FIGURE 1.

Immunocompromised mouse models to investigate the dynamic host immune response and survival after Aspergillus fumigatus infection. (A) Experimental setup. BALB/c mice were treated with hydrocortisone (112.5 mg kg^-1) on day -3 and day -1 (CT mice) or with cyclophosphamide (150 mg kg^-1) and hydrocortisone (112.5 mg kg^-1) on day -3 and day -1 before A. fumigatus infection (CCT mice). On day 0 mice were intranasally infected with 1 × 10⁶ conidia/mouse. Pulmonary immune cell and cytokine responses were analyzed at 4, 16, and 40 h post infection (p.i.). Survival was followed for 12 days p.i. (B) A. fumigatus developmental stages inside lung tissue.

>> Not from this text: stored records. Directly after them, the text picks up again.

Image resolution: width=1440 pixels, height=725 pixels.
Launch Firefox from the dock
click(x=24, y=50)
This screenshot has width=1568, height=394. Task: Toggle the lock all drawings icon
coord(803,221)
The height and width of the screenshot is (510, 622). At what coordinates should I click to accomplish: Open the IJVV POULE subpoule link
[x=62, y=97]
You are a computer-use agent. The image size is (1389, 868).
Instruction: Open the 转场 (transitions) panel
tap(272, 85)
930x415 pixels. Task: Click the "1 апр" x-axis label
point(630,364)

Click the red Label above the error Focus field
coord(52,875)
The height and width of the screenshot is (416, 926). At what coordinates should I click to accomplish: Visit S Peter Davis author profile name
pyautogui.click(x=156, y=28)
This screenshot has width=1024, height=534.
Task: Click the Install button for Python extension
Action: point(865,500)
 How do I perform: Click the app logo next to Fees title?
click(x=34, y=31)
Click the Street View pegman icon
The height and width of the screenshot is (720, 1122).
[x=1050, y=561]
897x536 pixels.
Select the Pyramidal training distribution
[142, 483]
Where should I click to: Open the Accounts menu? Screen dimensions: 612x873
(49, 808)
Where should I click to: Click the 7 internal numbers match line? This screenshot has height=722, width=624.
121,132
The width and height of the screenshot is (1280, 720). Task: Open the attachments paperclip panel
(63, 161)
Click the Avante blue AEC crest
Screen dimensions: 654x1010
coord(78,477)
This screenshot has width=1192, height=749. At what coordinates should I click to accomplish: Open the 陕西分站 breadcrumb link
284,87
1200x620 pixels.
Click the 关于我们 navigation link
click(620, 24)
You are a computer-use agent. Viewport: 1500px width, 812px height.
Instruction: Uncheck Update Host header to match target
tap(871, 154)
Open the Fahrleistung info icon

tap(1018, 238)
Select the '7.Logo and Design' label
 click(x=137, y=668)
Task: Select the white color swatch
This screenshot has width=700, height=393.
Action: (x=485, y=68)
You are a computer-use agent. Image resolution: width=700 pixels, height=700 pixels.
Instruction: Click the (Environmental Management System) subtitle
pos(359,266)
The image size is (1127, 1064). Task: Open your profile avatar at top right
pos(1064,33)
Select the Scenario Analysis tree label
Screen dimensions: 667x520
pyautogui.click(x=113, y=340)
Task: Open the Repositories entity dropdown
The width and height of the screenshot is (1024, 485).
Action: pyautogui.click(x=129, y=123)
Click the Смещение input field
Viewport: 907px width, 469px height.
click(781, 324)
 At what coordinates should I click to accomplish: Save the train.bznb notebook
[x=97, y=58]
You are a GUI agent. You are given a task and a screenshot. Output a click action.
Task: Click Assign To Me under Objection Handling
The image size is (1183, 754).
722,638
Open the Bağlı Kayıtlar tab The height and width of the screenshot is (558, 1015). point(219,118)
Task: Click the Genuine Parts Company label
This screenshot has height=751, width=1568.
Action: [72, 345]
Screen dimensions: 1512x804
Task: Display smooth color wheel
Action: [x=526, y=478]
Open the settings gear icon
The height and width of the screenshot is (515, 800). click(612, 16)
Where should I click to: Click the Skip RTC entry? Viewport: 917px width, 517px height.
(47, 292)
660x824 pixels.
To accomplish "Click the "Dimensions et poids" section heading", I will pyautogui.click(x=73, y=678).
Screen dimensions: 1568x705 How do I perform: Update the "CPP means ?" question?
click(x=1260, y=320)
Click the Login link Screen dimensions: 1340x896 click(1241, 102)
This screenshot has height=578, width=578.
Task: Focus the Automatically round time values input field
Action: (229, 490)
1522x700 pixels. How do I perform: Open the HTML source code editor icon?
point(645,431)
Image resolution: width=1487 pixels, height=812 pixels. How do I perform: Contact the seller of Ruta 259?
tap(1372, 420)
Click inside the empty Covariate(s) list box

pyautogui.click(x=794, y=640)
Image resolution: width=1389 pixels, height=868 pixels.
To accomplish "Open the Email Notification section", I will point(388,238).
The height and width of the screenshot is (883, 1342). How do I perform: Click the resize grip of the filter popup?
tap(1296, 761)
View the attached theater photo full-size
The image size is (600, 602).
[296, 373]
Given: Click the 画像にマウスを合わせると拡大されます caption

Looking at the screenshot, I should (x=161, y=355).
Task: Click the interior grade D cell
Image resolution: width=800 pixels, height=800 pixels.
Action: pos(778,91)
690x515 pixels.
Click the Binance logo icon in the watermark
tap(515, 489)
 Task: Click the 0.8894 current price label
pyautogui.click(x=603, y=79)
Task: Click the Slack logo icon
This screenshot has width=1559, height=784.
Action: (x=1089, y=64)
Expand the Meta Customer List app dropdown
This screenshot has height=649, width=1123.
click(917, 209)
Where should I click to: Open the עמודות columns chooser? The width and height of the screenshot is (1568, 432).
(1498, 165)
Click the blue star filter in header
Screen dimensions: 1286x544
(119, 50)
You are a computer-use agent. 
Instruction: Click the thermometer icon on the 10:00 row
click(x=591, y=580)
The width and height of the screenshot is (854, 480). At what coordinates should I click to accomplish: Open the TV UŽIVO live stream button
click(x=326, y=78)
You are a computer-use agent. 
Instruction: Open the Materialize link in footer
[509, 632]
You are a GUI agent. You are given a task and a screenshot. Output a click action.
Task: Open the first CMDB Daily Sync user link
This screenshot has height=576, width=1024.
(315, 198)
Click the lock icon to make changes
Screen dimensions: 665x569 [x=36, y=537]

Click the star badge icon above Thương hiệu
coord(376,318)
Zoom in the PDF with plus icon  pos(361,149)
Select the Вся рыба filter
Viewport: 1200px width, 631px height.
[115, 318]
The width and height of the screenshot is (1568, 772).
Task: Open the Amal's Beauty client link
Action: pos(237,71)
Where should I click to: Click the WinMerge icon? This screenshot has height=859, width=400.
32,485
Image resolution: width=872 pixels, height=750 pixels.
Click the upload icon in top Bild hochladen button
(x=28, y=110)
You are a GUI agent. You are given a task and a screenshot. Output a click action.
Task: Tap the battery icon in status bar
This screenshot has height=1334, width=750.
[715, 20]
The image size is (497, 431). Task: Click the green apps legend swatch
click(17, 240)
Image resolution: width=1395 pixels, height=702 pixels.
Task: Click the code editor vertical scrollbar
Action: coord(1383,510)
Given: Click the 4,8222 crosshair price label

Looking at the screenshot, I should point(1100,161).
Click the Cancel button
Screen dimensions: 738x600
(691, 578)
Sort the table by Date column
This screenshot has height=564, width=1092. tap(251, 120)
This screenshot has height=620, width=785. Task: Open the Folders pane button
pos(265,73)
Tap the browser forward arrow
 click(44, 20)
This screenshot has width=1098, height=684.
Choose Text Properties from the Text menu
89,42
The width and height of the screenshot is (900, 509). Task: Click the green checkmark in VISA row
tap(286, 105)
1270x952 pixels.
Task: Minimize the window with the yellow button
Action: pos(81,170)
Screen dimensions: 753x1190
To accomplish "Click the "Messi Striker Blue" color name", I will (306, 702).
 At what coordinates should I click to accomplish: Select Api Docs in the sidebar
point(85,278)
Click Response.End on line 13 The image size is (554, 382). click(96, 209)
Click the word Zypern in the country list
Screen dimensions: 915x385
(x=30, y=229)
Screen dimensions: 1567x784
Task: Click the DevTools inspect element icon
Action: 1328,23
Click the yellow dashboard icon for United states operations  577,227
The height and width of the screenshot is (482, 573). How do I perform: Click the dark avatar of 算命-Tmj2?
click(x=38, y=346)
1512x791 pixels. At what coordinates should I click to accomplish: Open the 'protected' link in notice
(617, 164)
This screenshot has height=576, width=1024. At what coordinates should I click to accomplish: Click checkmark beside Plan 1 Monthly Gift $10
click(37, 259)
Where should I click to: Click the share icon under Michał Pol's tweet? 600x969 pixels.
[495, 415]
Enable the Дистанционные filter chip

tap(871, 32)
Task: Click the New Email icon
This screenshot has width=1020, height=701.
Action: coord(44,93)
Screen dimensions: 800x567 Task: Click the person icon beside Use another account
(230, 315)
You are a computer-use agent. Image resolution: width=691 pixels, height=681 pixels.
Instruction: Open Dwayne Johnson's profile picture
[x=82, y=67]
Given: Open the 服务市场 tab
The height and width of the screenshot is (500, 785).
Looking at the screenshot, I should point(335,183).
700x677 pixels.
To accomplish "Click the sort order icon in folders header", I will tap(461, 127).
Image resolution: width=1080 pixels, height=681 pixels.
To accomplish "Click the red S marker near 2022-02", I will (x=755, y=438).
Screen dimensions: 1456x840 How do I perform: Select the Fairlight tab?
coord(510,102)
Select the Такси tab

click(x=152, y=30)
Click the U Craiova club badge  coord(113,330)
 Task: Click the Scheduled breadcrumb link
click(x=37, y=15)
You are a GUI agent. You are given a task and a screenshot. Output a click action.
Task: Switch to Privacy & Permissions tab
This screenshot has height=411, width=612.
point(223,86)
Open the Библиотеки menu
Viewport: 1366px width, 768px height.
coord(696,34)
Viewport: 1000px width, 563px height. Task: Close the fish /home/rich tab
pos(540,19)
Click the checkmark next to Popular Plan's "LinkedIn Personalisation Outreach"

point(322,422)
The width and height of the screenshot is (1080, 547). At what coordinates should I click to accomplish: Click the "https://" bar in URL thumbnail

Immunofluorescence microscopy of lungs from immunosuppressed mice that were infected with Afu-TdTomato conidia at 4, 16, and 40 h p.i. Upper panel CT mice and lower panel CCT mice, A. fumigatus in red color and 4′,6-diamidino-2-phenylindole (DAPI) staining for nuclei in blue color. Scale bar 10 μM. (C) Lung immune cell infiltration in IC, CT, and CCT infected mice: Lung sections were stained with hematoxylin & eosin at 40 h p.i. and imaged in bright field microscope. Scale bar 200 μM. (D) Survival of mice under different immunosuppressive regimens: immunocompetent infected (IC infected), corticosteroid treated and infected (CT infected), and cyclophosphamide and corticosteroid treated and infected (CCT infected); (n = 5/group). Immunocompetent mice (IC) are resistant to infection, whereas CT (P = 0.0004) and CCT (P < 0.0001) mice succumb to invasive aspergillosis. However, CT mice survive infection significantly longer than CCT mice (P < 0.0001). When mice lost ≥20% weight, they reached an experimental end point and were euthanized according to animal ethics regulations. Log-rank (Mantel–Cox) test was utilized to determine differences in survival.